» **CHALLENGE**: Can you reproduce every item below word for word, without changing anything?

Data for locating visible targets
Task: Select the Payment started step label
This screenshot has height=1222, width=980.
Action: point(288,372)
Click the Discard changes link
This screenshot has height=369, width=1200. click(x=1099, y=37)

» **EXERCISE OUTPUT**:
Task: Select the Payment started step label
This screenshot has height=1222, width=980.
Action: point(288,372)
Click the Discard changes link
This screenshot has height=369, width=1200. click(x=1099, y=37)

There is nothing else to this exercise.